As per MCI guidelines, students have to secure at least 50% marks in Plus II as well as in the entrance test. Though the 50% qualifying mark in Plus II is not being seen as a problem, the authorities fear an adequate number of students from the state may not get 50% marks in the all-India entrance test.
The ministers of Orissa want that the state government has conveyed its apprehension to the Union health ministry and the Medical Council of India. "We have suggested to them that in such a situation, the state should be allowed to have the alternative option to take its own students to fill the vacant seats." he said.
Orissa has five medical colleges in all, three government and two private. There are a total of 450 seats in the three government colleges, of which the state's quota is 384. There are another 100 seats in private colleges.

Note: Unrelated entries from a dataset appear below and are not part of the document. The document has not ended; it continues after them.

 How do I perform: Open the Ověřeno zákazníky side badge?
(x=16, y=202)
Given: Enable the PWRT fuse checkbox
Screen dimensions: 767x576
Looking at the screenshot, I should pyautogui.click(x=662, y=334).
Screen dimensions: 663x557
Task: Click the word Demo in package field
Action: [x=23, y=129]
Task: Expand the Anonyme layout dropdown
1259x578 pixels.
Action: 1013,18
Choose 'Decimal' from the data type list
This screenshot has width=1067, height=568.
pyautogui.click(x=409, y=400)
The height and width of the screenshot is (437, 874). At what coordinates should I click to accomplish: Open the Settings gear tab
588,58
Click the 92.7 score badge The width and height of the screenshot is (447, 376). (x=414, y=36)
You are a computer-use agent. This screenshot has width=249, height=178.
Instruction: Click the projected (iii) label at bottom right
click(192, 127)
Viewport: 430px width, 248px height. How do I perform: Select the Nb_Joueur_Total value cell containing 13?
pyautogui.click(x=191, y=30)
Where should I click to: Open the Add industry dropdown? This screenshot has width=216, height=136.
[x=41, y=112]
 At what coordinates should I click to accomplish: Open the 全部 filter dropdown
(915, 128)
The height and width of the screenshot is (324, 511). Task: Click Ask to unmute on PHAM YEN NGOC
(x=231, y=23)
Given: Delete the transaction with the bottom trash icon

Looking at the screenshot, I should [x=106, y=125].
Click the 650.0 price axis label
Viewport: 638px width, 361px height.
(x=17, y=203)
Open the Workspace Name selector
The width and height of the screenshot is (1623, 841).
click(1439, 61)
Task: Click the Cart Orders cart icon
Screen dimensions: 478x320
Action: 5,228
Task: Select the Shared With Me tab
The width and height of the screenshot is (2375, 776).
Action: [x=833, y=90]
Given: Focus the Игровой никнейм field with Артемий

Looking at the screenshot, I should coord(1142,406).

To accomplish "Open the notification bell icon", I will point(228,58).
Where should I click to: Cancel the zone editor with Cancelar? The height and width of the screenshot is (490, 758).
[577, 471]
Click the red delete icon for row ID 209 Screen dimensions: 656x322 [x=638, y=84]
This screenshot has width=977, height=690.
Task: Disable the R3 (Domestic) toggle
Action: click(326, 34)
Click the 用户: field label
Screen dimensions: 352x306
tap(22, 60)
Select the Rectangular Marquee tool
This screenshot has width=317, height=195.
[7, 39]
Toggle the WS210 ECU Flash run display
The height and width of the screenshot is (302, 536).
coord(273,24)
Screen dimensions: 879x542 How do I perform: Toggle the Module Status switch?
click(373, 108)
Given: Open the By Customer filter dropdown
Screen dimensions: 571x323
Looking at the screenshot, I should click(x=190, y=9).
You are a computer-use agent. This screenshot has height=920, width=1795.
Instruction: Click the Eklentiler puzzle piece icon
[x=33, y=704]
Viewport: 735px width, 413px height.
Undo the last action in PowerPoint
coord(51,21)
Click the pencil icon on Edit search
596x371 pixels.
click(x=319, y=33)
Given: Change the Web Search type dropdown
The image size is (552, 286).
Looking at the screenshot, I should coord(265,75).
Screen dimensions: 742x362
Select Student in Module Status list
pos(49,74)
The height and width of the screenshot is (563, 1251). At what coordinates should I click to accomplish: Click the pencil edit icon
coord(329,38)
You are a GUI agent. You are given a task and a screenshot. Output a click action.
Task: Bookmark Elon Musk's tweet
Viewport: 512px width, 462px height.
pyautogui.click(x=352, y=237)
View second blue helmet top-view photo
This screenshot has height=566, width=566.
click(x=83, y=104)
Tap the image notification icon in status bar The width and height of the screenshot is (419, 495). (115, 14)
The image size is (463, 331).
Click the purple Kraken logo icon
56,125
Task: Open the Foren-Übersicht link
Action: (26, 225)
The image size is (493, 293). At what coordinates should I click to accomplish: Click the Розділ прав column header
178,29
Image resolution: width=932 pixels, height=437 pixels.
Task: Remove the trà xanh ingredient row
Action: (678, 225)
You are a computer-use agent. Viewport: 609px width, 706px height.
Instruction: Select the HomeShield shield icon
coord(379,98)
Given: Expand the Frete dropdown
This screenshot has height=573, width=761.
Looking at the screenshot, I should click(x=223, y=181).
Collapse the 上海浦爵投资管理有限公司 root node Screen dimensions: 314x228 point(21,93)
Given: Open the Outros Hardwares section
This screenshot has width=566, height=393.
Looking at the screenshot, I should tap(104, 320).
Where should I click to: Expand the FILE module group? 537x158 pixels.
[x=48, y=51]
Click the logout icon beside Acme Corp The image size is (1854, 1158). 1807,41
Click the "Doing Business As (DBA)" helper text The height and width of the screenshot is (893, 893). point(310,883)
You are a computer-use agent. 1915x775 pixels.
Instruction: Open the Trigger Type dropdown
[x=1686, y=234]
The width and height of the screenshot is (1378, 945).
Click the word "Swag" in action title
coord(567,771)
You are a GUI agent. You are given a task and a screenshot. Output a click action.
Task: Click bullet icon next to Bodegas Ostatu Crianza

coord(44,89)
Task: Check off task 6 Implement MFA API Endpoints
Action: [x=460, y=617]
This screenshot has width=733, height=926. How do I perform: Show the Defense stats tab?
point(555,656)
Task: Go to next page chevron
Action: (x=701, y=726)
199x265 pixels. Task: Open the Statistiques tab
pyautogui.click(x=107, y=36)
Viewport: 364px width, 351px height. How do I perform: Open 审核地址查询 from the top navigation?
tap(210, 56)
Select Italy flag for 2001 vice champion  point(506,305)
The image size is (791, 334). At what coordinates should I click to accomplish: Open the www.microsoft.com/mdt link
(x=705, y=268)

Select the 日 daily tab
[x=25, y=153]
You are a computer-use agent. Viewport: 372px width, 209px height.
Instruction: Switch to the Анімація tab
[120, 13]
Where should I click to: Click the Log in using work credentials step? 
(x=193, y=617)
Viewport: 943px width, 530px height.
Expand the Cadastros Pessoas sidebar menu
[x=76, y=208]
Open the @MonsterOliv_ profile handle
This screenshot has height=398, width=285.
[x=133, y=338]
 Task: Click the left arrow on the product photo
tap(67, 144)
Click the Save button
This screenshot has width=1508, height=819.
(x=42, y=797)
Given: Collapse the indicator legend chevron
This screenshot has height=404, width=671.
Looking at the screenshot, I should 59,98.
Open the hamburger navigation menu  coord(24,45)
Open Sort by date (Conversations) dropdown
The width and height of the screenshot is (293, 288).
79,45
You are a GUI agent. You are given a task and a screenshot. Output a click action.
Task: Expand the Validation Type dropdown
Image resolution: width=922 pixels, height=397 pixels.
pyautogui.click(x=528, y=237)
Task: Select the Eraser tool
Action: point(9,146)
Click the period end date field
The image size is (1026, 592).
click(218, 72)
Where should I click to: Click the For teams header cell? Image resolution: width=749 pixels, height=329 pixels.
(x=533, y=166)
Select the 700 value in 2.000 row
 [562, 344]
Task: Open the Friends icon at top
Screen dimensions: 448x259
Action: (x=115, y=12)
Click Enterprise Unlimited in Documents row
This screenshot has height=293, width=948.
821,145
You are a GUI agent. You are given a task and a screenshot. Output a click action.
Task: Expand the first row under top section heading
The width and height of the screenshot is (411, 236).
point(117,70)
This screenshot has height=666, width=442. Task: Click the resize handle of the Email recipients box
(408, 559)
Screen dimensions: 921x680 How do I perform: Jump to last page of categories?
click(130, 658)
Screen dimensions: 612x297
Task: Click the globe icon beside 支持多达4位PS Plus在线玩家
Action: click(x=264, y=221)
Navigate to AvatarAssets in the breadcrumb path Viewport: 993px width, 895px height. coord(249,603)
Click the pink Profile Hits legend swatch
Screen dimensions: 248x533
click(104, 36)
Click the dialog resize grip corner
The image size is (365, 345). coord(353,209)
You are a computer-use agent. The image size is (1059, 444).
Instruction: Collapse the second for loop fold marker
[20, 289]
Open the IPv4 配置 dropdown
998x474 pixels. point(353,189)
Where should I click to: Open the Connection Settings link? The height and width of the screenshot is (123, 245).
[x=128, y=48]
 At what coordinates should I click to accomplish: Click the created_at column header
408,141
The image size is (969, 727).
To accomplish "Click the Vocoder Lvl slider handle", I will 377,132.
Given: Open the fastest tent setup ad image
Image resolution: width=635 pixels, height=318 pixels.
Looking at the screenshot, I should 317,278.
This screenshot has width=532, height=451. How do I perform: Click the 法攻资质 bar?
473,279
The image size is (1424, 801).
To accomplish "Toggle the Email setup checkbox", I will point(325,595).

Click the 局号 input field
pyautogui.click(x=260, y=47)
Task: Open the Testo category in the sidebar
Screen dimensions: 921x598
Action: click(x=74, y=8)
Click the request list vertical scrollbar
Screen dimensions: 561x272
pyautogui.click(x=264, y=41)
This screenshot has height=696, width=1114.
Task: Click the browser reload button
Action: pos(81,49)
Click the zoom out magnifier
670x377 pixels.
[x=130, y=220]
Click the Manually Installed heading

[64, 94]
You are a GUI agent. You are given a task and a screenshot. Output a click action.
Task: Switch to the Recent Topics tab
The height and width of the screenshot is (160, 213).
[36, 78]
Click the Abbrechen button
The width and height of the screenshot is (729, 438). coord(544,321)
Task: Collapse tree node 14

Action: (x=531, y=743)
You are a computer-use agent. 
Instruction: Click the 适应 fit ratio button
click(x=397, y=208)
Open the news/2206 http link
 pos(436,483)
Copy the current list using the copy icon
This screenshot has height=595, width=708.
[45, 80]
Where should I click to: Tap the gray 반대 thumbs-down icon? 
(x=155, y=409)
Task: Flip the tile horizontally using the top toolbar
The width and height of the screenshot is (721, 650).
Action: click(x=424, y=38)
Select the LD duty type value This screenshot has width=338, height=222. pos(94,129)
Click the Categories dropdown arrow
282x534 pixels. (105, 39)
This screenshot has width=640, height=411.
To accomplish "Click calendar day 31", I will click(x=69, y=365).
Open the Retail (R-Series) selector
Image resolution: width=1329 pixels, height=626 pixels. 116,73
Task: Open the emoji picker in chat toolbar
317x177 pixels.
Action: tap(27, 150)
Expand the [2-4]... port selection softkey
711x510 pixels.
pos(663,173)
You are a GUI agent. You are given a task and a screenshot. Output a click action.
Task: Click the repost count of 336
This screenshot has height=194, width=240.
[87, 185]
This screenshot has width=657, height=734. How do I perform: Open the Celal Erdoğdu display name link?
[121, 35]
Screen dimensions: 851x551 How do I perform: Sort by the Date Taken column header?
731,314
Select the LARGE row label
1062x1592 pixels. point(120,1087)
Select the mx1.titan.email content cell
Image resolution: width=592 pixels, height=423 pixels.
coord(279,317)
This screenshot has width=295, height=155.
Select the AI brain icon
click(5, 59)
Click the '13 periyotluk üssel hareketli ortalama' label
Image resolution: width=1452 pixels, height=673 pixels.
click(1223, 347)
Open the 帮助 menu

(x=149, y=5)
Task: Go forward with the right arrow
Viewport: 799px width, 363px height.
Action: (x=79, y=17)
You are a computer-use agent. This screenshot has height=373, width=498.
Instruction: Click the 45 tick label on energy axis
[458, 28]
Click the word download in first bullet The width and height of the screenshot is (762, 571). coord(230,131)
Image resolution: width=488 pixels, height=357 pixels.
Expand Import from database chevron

The seats are likely to go up by 150 in the next academic session, bringing the total number of seats to 700. If enough students from Orissa don't qualify in the test to fill all the reserved seats, some of the seats in the state may go to outside students, the medical education authorities fear.
"Since the medical CET will be a national-level examination, it won't be according to our syllabus and, so, sufficient students from the state may not qualify in it," said Sita Ram Mahapatra, vice-chairman of Orissa Joint Entrance Examination (OJEE).
"We are facing a gross shortage of doctors. If students from outside the state are allowed to take admission in the seats reserved for students from Orissa, they would go back after completion of their courses. This will worsen the problem of shortage of doctors in the state," Mahapatra added.
The CET decision has evoked mixed reaction from students. "I will now have to appear for just one test and fill up one application form," said Srikant Kumar, an aspirant. However, another student, Sanjeeb Sahu, fears his months of preparations would go waste. "I am preparing only for the Orissa JEE. In an all-India test, both the syllabus and the question pattern will be different. I will have to start all over again," said Sahu, who has been taking coaching for medical entrance tests in the city.